- [DIRECTIONS] In the court opinion excerpt, how many promissory notes had the defendant in the Manatt case made?

- [TEXT BLOCK]
The case most directly at odds with Nemecek, Federal Deposit Ins. Corp. v. Manatt, 688 F.Supp. 1327 (E.D.Ark.1988), arose in an FDIC suit against the maker of seven promissory notes. The defendant attempted to assert an accord and satisfaction defense which was based on a written agreement which was apparently executed nearly six months prior to the FDIC’s acquisition of the assets of the failed bank. Indeed, the defendant cited the Nemecek case in support of his position that § 1823(e) was inapplicable to the case since an accord and satisfaction had been reached prior to the FDIC acquiring the bank’s assets. With no discussion of the holding in Nemecek, the court in Manatt held that whether such an alleged “agreement” is oral or written, “the statutory requirements of § 1823 must nevertheless be satisfied when the defense of accord and satisfaction is raised.” Id. at 1330.
The court went on to find that the “contemporaneous” requirement of 1823(e) had not been met in the case and therefore, in accordance with the Supreme Court opinion in Langley, supra, the defense must fail. Further, the court noted that even if the *170requirements of § 1823(e) had been met (seemingly an impossible scenario), under Arkansas law the agreement set forth as the basis for the defense could not amount to a valid accord and satisfaction because the agreement amounted to a partial payment of a liquidated or undisputed claim. Finally, the court noted that even an affirmative conclusion as to a valid accord and satisfaction would be of no avail to the defendant due to the FDIC’s status as a holder in due course and the court’s finding that the FDIC took the notes, on the facts of that case, without actual notice of the agreement. Id. at 1332.

- [ENTRIES]
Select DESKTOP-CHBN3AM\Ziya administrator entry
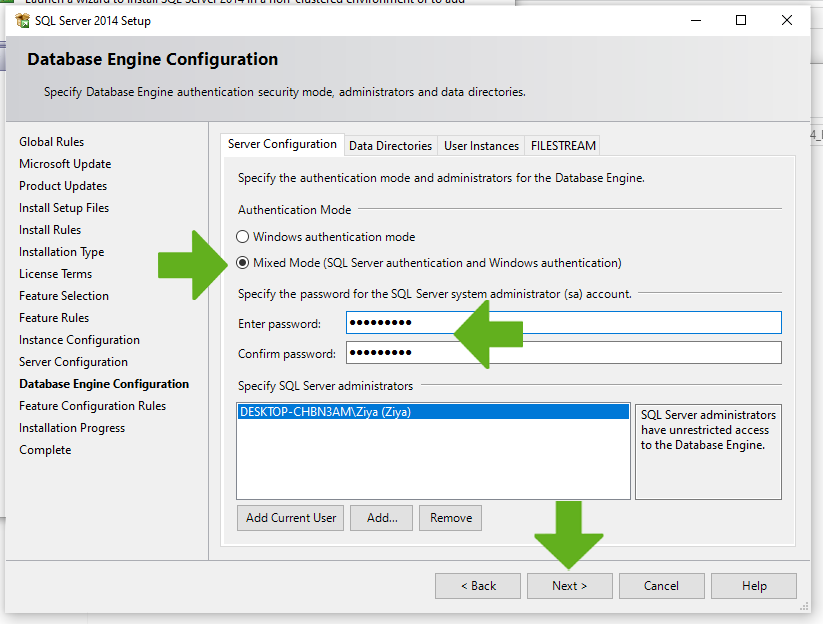 click(326, 411)
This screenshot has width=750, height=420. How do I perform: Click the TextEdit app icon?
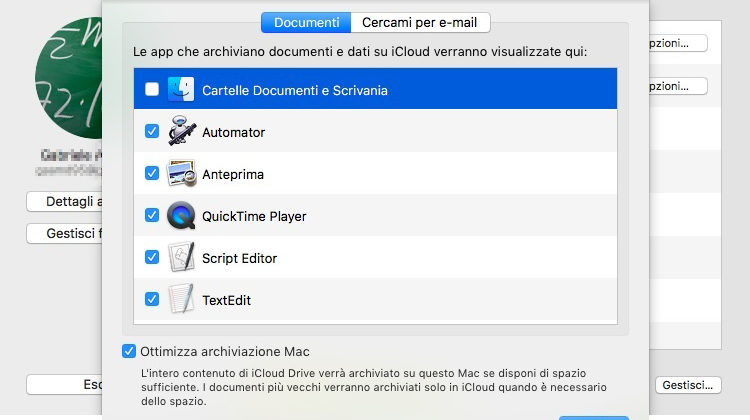point(181,299)
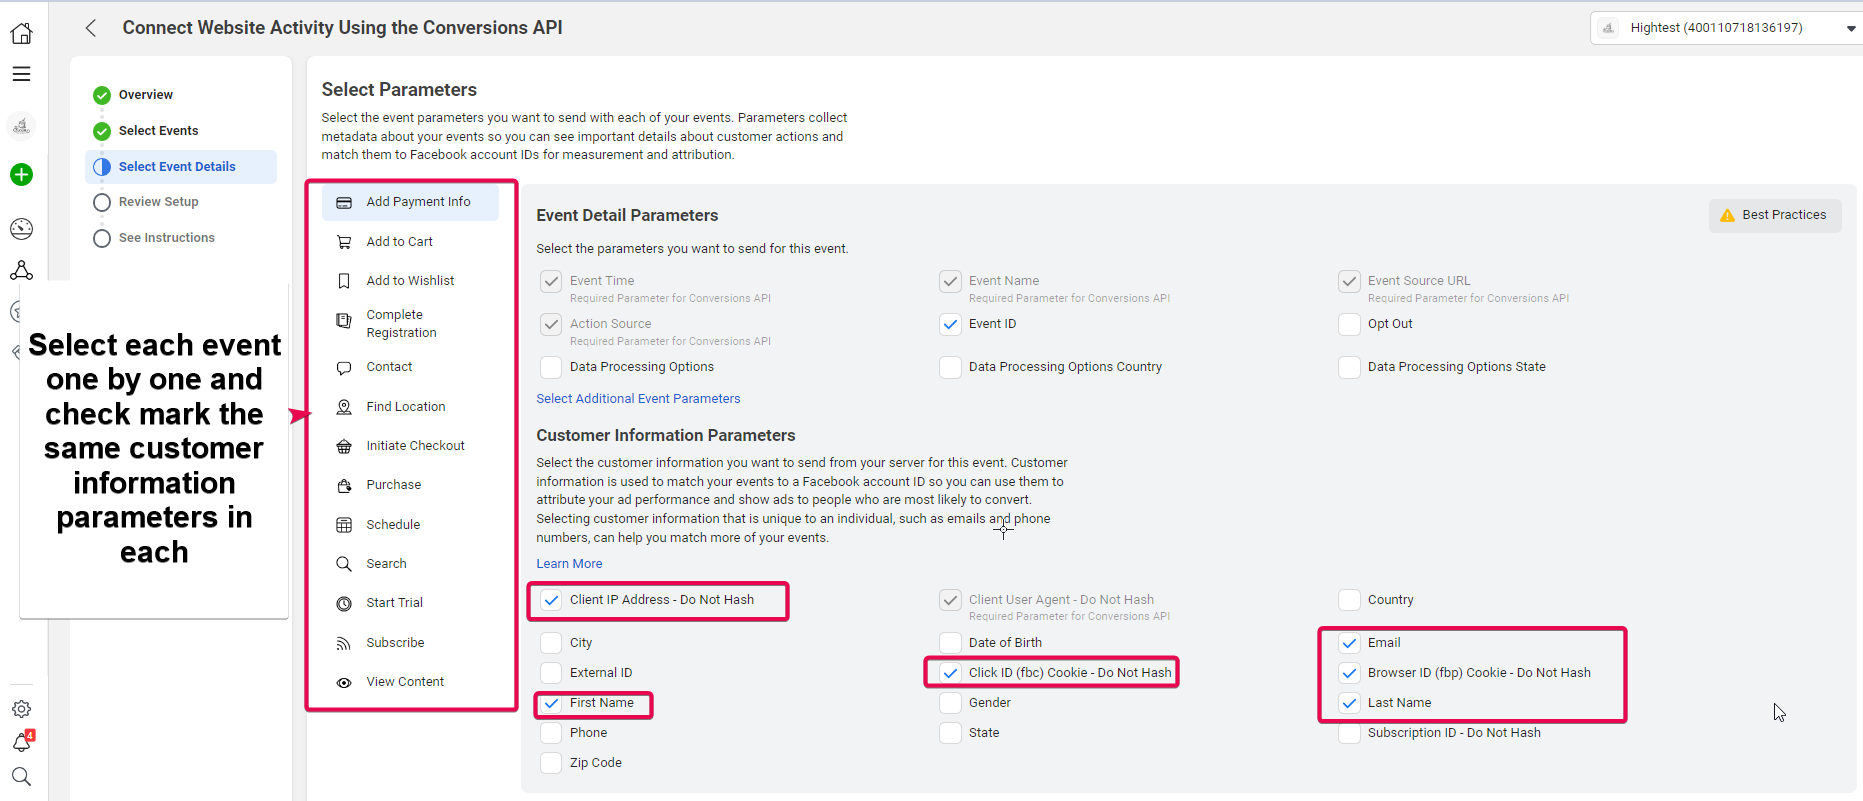Open the settings gear icon
Viewport: 1863px width, 801px height.
coord(21,709)
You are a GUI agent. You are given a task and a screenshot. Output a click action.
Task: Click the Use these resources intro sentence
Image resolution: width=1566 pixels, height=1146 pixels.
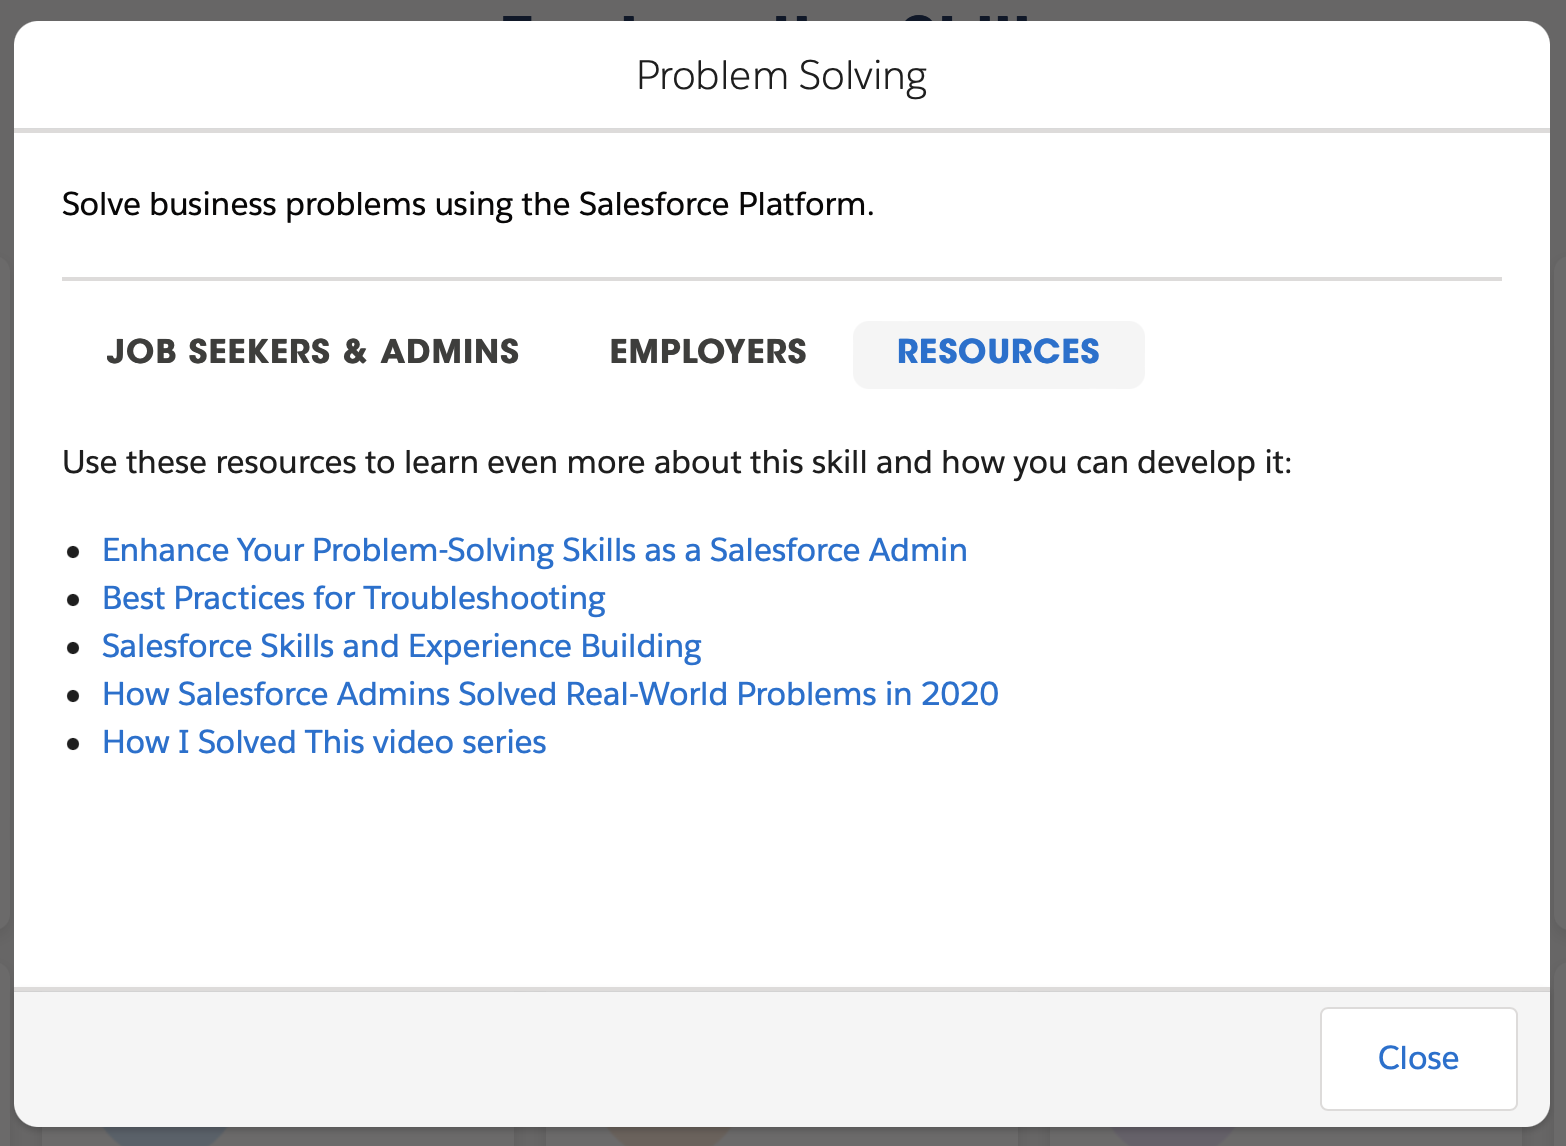pyautogui.click(x=676, y=462)
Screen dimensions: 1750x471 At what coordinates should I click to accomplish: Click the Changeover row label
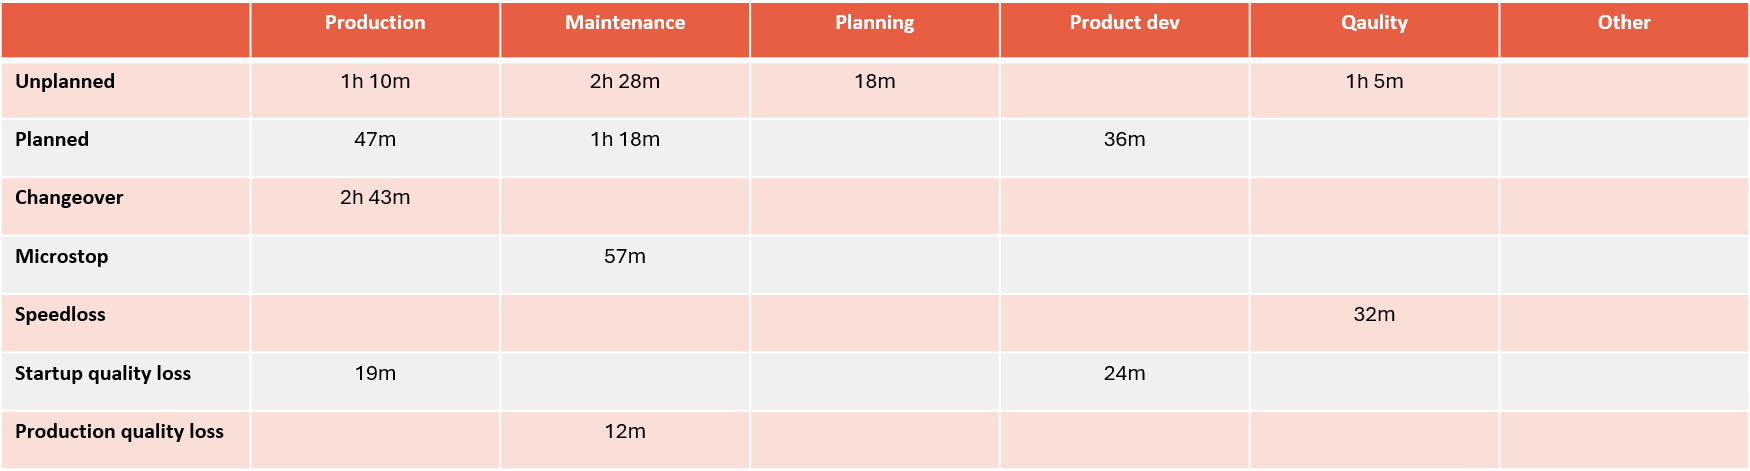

- [RESULT FOR THIS EXERCISE] Seven.